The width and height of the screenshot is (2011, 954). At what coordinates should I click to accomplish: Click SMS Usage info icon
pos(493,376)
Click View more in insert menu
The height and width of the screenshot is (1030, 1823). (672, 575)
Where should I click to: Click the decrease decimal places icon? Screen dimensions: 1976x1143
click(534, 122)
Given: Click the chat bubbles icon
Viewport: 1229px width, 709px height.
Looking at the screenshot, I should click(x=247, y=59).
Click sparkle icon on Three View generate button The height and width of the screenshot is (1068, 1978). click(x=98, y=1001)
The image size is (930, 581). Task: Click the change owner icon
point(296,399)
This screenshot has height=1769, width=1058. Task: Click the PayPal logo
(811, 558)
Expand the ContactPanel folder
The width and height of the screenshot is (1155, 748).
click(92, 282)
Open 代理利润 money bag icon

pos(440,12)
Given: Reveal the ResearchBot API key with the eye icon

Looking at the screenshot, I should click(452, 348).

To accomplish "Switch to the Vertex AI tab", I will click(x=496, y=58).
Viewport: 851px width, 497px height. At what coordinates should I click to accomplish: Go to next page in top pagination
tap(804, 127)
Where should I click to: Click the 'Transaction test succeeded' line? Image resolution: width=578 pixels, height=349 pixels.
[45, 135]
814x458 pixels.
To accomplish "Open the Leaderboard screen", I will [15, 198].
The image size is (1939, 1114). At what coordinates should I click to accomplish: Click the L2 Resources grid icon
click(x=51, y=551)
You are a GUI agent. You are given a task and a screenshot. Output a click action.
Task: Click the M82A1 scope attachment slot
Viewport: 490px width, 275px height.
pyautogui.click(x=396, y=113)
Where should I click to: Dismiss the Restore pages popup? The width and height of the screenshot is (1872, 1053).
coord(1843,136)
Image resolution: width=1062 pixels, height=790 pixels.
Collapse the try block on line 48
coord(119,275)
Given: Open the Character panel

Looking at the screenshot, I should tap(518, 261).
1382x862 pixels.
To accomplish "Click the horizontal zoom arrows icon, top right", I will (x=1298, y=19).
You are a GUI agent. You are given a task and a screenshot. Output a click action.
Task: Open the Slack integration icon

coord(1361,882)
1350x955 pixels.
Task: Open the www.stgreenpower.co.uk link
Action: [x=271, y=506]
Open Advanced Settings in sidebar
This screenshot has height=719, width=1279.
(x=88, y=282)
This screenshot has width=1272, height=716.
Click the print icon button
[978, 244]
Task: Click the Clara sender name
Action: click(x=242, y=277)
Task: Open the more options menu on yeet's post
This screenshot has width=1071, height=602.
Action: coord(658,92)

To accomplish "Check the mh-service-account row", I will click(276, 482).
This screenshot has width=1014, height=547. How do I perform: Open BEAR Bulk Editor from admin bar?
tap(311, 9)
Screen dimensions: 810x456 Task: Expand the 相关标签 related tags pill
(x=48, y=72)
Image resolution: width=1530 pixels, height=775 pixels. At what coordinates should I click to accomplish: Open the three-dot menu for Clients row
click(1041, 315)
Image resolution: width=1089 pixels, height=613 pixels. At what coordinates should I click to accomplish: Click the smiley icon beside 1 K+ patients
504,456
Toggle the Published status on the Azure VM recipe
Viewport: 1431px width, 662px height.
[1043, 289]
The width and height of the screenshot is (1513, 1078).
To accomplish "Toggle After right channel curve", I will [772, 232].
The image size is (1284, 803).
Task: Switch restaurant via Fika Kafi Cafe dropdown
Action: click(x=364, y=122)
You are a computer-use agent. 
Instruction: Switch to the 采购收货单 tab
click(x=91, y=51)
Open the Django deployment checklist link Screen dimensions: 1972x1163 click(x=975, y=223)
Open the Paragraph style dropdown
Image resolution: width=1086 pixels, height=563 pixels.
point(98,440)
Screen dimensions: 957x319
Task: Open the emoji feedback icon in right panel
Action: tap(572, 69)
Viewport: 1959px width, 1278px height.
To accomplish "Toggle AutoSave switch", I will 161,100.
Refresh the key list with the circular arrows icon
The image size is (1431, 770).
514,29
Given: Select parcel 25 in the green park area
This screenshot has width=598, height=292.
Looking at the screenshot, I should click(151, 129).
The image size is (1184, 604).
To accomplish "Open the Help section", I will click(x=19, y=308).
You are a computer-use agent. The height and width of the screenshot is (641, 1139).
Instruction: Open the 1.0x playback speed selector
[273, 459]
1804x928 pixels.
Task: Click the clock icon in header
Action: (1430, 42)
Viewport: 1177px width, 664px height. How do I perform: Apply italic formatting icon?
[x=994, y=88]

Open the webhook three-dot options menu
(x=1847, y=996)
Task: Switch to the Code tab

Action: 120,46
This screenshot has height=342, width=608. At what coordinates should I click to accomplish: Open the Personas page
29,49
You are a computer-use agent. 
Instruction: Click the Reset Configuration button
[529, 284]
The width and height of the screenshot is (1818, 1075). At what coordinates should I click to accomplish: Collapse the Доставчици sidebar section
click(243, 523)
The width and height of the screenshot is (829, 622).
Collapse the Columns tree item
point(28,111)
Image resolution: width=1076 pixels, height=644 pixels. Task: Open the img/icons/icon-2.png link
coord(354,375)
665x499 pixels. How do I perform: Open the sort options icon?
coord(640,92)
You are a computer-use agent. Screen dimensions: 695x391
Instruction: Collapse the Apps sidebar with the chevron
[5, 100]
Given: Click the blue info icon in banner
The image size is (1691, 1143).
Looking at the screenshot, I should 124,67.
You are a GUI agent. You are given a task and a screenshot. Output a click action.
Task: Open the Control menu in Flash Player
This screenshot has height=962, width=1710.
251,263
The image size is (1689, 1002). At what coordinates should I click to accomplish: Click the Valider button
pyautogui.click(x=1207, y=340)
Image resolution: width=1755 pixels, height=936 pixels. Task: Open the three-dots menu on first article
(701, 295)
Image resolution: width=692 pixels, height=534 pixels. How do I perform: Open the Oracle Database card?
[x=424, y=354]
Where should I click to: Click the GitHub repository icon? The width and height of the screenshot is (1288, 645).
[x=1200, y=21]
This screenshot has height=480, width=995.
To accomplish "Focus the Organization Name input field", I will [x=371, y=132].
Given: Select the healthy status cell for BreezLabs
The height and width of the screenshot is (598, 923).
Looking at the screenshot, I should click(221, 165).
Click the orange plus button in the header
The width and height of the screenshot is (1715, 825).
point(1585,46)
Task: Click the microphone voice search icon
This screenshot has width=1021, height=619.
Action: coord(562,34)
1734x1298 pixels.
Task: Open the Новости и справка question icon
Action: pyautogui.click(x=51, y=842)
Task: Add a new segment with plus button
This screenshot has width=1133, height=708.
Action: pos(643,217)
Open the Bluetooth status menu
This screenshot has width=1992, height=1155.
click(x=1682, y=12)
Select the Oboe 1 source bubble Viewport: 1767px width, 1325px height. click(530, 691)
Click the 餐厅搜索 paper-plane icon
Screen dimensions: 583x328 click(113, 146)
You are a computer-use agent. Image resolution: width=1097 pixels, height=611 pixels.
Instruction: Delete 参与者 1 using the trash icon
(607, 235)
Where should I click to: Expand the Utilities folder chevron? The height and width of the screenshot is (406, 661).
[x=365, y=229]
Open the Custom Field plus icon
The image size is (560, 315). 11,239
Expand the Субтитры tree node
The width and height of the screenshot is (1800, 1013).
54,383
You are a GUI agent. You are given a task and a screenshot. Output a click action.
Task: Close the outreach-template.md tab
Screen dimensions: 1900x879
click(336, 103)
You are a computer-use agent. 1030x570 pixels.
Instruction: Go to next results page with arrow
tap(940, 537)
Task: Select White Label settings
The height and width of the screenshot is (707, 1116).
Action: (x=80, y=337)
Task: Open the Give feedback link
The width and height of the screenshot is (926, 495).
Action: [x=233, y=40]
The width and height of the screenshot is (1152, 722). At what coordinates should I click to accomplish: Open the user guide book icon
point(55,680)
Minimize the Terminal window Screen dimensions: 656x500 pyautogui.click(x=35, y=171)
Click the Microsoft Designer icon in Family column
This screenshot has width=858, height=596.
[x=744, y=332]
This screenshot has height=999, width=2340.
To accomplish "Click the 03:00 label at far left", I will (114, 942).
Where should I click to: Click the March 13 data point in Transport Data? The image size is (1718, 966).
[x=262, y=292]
◇ ◇ ◇ ◇ ◇ ◇ ◇
(What the exercise asks) What is the count of lines in the data above containing the string "computer"? Write the number and nothing else.

(Exercise response) 6